[Recorded data]
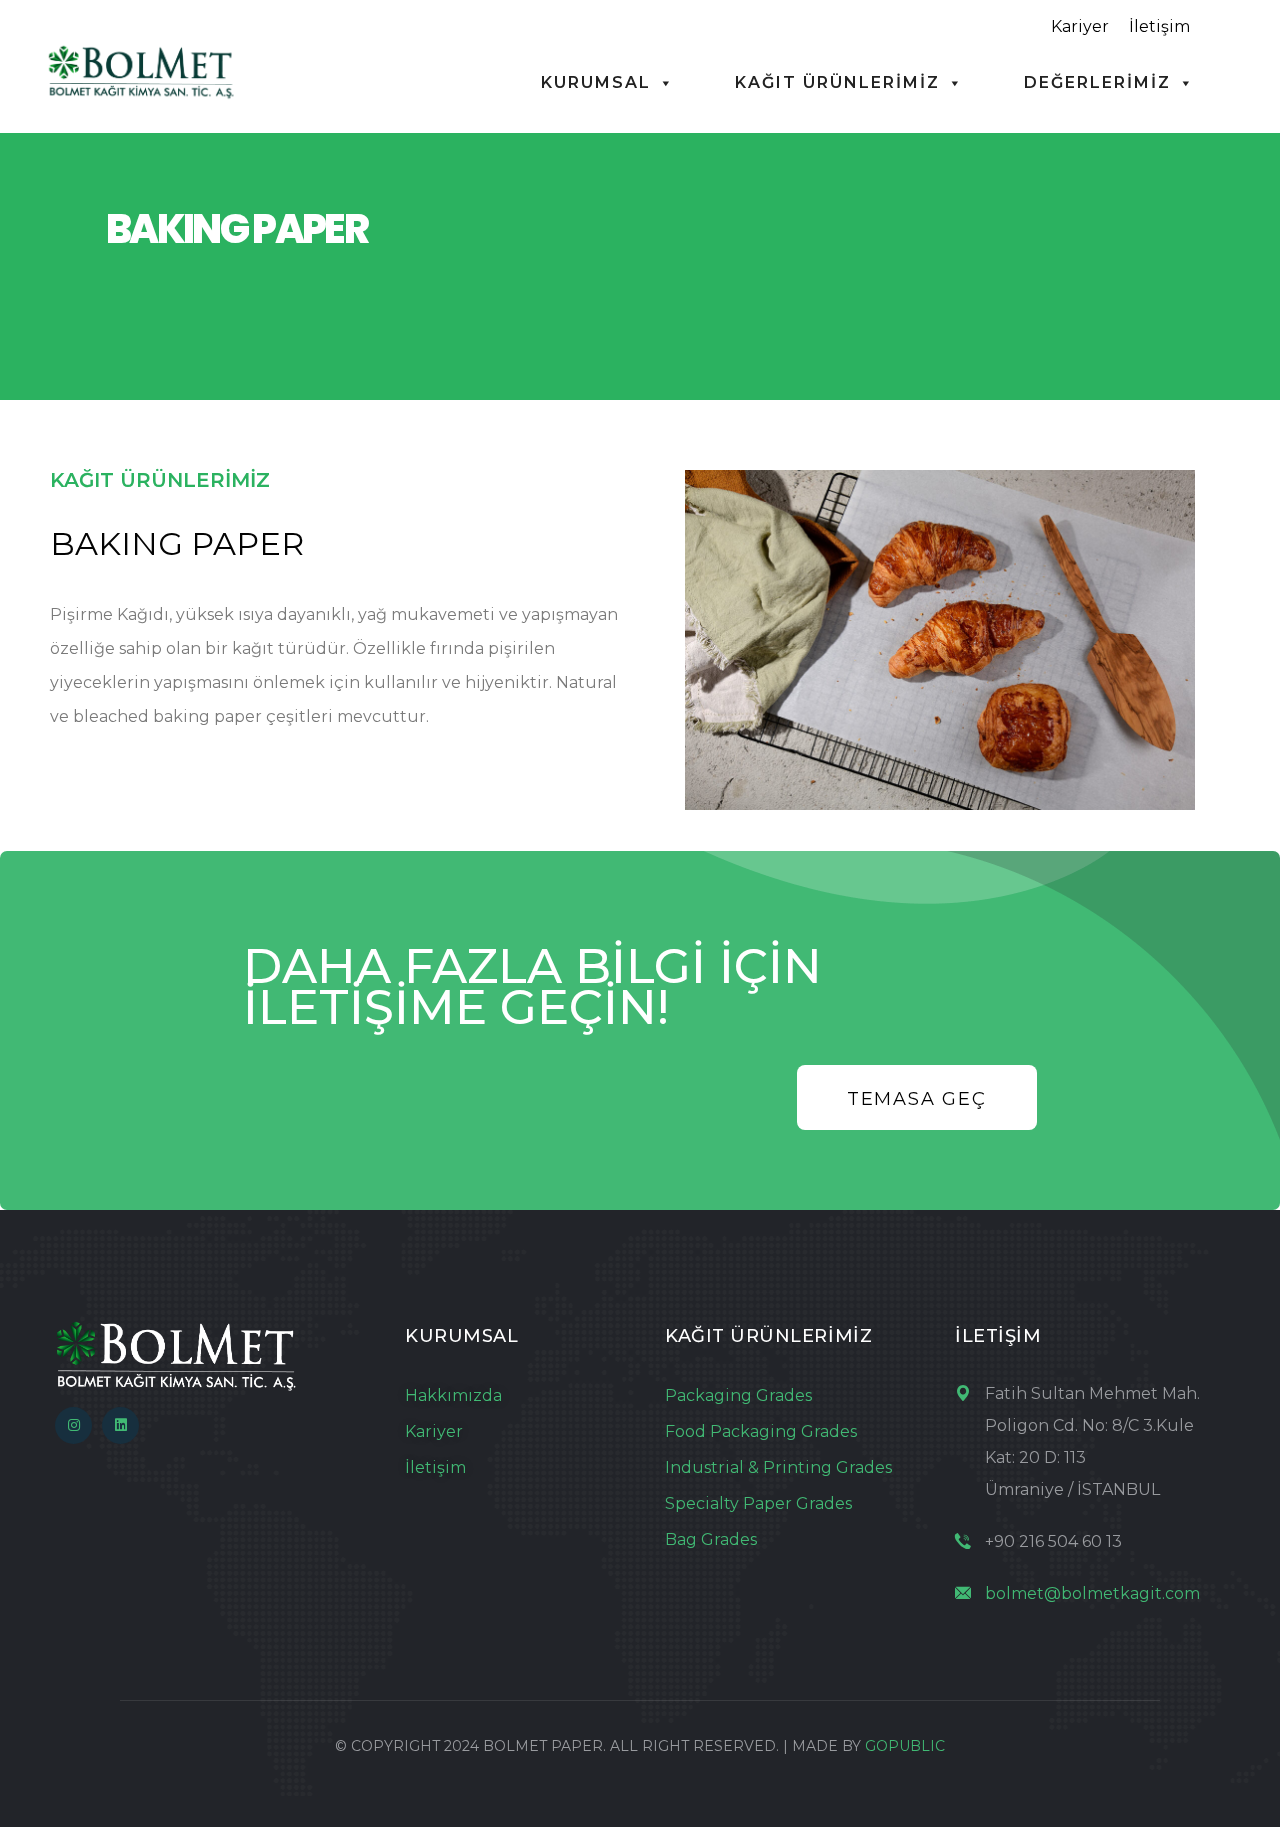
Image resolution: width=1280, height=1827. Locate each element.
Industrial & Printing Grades (778, 1467)
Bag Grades (711, 1539)
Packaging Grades (738, 1395)
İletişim (1159, 26)
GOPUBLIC (905, 1746)
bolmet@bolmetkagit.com (1092, 1593)
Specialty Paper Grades (758, 1503)
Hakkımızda (453, 1395)
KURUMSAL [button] (596, 82)
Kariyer (1080, 26)
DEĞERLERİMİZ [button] (1097, 82)
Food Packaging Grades (761, 1431)
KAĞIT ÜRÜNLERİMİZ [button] (837, 82)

* **ACTIVITY**
All the records above must be retyped exactly, except for their pictures.

* **TASK RESPONSE**
Image resolution: width=1280, height=1827. Locate each element.
Industrial & Printing Grades (778, 1467)
Bag Grades (711, 1539)
Packaging Grades (738, 1395)
İletişim (1159, 26)
GOPUBLIC (905, 1746)
bolmet@bolmetkagit.com (1092, 1593)
Specialty Paper Grades (758, 1503)
Hakkımızda (453, 1395)
KURUMSAL [button] (596, 82)
Kariyer (1080, 26)
DEĞERLERİMİZ [button] (1097, 82)
Food Packaging Grades (761, 1431)
KAĞIT ÜRÜNLERİMİZ [button] (837, 82)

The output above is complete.